Information
There is a setting you can enable in the Editor Preferences to disable and re-enable Blueprint nodes. Disabling nodes lets you "comment out" / ignore parts of a Blueprint without rewiring anything. Disabled nodes turn gray and are ignored when compiling, so that you can isolate problems and iterate faster.
If you prefer video, check out the YouTube tutorial series where I post a new Unreal Engine tutorial every single day.
Enable node disabling
In some Unreal versions, node disabling is hidden behind an editor setting.
- Open Edit > Editor Preferences.
- Go to Blueprint Editor settings.
- Find Experimental and enable Allow Explicit Impure Node Disabling.
If the disable option disappeared after an engine update, double check this setting first.
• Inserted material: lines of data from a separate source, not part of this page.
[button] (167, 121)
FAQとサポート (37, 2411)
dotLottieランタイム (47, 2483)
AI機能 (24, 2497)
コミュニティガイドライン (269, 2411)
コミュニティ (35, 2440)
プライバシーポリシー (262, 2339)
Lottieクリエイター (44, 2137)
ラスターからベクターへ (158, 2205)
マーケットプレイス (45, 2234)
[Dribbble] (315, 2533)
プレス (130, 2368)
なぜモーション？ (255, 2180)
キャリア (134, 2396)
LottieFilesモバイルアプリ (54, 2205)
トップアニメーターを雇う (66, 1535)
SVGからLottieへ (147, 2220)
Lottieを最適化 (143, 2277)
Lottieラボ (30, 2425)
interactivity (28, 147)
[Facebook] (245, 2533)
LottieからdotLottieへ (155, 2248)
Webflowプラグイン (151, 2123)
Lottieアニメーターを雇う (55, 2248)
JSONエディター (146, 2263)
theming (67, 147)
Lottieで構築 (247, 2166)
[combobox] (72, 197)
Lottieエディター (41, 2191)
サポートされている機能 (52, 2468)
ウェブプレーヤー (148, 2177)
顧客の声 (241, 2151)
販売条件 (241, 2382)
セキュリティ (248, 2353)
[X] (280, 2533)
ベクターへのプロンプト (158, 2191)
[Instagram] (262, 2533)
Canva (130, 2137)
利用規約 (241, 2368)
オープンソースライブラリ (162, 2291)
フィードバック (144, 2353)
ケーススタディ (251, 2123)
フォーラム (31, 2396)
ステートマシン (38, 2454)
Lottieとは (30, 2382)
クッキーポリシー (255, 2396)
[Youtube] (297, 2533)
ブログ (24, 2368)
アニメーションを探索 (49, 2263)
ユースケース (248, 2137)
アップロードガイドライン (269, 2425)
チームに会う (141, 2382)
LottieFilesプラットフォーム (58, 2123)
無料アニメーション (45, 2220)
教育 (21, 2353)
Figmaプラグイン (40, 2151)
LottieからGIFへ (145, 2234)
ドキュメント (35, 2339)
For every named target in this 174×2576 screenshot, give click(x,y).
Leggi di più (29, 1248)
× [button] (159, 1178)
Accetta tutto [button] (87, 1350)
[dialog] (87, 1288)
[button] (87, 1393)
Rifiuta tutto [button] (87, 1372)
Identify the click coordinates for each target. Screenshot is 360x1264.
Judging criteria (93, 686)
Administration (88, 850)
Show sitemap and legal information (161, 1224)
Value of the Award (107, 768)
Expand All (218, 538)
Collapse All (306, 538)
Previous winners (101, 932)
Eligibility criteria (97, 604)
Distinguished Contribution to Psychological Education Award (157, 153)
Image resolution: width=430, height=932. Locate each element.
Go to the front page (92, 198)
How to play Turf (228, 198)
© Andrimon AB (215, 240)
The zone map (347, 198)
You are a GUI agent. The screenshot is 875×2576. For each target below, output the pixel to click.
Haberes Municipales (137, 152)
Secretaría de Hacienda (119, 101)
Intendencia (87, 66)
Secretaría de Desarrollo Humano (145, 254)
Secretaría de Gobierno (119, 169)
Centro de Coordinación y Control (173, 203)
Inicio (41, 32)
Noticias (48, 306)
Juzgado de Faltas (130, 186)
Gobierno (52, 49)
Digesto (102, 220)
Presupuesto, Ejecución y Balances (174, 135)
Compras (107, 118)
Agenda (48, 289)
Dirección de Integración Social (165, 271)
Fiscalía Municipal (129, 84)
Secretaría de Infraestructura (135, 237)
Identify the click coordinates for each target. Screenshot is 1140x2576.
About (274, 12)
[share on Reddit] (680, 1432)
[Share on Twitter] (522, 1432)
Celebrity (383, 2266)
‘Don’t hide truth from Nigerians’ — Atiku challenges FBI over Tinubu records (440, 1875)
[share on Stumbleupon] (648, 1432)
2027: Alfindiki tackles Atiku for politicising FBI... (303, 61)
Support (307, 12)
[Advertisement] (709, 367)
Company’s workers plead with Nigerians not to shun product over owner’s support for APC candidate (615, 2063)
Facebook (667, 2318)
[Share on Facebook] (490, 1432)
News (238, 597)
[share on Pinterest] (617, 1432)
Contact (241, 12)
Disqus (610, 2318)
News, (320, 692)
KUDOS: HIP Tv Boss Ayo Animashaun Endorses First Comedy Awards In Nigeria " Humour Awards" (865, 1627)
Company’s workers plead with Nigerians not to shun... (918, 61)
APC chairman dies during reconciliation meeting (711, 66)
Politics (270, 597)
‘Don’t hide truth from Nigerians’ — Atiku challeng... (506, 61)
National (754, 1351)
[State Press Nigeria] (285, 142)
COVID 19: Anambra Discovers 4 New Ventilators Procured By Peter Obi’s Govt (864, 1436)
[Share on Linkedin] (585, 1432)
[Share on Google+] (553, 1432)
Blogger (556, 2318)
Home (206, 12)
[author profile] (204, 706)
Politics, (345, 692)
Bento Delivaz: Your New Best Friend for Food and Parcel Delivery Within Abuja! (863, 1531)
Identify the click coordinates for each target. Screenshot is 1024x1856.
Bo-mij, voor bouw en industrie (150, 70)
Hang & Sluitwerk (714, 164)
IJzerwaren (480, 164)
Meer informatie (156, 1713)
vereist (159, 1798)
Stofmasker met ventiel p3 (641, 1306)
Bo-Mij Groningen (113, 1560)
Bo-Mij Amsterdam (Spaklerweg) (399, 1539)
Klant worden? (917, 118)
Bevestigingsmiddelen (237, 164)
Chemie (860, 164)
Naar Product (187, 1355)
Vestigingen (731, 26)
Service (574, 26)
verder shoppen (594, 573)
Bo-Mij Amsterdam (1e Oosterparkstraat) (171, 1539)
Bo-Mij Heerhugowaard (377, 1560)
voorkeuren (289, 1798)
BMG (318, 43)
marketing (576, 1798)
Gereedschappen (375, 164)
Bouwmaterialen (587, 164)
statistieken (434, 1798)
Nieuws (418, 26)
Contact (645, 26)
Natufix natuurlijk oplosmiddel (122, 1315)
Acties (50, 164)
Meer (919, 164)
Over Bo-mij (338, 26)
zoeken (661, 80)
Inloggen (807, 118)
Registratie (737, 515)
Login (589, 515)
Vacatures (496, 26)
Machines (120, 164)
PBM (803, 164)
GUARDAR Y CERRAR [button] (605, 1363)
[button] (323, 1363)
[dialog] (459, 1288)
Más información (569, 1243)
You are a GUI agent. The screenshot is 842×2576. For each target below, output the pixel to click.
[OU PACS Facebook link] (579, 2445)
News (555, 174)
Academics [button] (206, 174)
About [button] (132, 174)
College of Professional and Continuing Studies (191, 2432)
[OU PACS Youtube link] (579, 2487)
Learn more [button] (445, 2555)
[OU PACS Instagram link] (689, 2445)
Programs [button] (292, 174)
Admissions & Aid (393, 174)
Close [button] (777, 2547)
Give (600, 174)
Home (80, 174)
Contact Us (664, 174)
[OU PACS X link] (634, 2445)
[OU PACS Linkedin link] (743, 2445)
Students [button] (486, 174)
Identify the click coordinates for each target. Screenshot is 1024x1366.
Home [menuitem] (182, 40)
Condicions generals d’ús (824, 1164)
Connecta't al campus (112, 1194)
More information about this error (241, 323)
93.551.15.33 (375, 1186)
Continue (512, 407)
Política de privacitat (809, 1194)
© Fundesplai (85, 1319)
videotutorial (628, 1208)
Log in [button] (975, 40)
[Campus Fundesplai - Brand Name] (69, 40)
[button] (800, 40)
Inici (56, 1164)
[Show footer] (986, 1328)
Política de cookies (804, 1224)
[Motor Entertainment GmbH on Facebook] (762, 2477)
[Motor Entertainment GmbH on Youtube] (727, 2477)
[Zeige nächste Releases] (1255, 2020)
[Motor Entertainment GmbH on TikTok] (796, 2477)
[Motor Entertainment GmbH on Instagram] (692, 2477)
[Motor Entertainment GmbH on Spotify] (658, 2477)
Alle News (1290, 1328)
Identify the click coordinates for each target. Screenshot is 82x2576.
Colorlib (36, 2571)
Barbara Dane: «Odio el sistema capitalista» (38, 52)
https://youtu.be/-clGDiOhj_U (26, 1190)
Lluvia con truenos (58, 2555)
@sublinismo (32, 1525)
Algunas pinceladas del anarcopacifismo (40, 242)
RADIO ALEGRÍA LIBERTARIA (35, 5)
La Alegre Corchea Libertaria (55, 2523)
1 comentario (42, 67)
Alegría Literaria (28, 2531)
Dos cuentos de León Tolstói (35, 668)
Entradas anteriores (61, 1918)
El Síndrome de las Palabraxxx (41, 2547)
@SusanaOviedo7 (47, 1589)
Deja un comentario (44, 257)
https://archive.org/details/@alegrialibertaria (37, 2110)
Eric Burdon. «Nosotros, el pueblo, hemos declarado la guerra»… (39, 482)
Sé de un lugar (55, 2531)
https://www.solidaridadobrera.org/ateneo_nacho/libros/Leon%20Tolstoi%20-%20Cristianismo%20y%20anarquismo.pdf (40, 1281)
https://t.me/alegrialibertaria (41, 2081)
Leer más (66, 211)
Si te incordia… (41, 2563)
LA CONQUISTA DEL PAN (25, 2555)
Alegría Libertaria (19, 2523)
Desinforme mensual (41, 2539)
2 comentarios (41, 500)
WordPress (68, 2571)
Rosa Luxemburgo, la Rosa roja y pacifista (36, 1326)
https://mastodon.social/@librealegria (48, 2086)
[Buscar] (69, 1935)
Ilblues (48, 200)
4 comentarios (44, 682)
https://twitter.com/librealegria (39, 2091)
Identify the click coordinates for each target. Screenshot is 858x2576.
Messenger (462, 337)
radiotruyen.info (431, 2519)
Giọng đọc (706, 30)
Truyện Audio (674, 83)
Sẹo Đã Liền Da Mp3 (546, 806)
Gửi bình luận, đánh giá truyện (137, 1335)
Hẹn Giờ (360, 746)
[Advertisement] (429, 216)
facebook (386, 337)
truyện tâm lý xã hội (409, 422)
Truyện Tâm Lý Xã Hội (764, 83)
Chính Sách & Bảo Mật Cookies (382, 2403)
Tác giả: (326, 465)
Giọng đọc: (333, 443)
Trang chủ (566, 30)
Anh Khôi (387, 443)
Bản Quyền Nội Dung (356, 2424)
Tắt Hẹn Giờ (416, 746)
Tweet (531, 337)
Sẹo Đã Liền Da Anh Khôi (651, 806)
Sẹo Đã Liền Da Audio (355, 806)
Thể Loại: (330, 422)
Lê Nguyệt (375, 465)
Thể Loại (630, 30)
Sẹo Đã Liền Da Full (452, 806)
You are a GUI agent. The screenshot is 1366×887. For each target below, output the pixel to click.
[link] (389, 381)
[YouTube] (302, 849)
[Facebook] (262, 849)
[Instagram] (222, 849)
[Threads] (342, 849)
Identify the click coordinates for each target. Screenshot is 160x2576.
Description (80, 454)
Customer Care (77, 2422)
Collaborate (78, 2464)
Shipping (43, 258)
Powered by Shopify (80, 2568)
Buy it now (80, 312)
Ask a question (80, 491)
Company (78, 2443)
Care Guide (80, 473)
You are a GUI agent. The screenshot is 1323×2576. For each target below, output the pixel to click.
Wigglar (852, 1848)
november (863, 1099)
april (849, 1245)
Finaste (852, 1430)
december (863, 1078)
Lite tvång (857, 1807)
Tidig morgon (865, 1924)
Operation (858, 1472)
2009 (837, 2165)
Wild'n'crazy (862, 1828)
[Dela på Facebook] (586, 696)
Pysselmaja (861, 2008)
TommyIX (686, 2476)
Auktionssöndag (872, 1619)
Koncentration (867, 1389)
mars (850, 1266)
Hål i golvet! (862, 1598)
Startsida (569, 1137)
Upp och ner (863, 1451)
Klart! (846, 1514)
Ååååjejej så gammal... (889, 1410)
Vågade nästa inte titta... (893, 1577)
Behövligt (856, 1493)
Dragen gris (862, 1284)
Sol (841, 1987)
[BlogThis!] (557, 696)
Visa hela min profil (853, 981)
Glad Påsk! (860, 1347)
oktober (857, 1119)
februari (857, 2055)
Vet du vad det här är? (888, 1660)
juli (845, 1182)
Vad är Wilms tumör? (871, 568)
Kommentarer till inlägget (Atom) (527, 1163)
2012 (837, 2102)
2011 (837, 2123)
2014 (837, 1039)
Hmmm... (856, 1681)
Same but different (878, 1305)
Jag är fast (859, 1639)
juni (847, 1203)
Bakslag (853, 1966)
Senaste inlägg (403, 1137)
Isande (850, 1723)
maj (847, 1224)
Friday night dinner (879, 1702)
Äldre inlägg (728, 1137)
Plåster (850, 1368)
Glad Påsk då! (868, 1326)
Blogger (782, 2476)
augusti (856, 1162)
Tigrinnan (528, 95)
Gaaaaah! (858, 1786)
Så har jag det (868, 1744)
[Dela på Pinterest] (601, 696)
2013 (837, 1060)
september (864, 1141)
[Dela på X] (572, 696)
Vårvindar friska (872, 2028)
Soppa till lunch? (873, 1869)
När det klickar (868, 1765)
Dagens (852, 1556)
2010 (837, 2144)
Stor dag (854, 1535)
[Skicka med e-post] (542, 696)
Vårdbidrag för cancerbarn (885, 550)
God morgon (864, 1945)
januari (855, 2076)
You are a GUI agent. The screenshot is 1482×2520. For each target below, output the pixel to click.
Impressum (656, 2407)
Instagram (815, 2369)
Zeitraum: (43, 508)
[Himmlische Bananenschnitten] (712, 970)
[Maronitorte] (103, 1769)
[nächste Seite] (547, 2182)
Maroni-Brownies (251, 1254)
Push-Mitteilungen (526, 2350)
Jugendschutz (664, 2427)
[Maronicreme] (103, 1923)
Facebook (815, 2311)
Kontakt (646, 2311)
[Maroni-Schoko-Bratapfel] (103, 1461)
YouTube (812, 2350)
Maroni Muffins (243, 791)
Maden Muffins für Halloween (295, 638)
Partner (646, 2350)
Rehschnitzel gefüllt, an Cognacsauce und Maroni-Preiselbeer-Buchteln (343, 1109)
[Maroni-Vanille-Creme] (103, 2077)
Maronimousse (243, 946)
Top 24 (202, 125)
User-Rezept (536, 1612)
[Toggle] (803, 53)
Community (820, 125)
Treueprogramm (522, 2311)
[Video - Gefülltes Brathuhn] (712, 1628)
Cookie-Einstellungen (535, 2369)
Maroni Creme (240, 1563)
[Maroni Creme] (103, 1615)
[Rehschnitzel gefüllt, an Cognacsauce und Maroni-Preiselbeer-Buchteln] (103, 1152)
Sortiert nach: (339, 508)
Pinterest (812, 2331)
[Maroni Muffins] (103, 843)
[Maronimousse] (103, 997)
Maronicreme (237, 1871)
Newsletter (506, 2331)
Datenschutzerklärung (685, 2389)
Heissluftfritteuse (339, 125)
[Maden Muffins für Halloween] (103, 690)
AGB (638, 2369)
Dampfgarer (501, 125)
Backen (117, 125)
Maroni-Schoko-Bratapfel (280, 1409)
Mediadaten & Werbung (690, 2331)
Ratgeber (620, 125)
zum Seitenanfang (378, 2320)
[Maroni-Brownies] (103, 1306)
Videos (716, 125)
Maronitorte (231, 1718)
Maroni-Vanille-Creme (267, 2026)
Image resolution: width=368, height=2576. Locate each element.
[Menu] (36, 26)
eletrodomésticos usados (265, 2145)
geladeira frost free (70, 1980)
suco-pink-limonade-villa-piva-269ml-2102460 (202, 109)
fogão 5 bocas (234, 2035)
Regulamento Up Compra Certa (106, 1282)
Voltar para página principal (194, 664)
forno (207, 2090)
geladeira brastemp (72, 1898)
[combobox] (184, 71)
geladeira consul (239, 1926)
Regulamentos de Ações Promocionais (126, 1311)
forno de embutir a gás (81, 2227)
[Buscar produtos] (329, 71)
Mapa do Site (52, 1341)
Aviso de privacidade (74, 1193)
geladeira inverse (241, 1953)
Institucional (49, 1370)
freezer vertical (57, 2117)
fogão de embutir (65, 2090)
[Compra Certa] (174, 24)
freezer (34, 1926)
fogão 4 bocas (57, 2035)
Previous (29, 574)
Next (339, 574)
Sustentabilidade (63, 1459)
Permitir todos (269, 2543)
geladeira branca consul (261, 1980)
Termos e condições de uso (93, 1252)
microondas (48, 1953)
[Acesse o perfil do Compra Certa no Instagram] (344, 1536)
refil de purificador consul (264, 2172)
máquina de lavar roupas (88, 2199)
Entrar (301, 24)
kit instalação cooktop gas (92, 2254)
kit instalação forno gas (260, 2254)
Disable and re-enable nodes
Once enabled, you can toggle nodes directly in the graph.
Disable a node
- Select one or more nodes.
- Right-click a selected node.
- Under Compile Options, choose Disable (Do Not Compile).
Re-enable a node
- Right-click the disabled node.
- Choose Enable Compile.
- Pick one of these:
- Always: runs in all builds.
- Development Only: runs in editor and development builds, not shipping builds.
Add keyboard shortcuts
You can add custom keybindings to disable and re-enable nodes.
- Open Edit > Editor Preferences > Keyboard Shortcuts.
- Search for:
- Disable Nodes
- Enable Nodes (Always) (and any other Enable variants you use)
- Assign shortcuts that feel natural for you.
If the right-click menu options are missing, binding the commands can still make the workflow usable. In some engine versions, it is only exposed through shortcuts.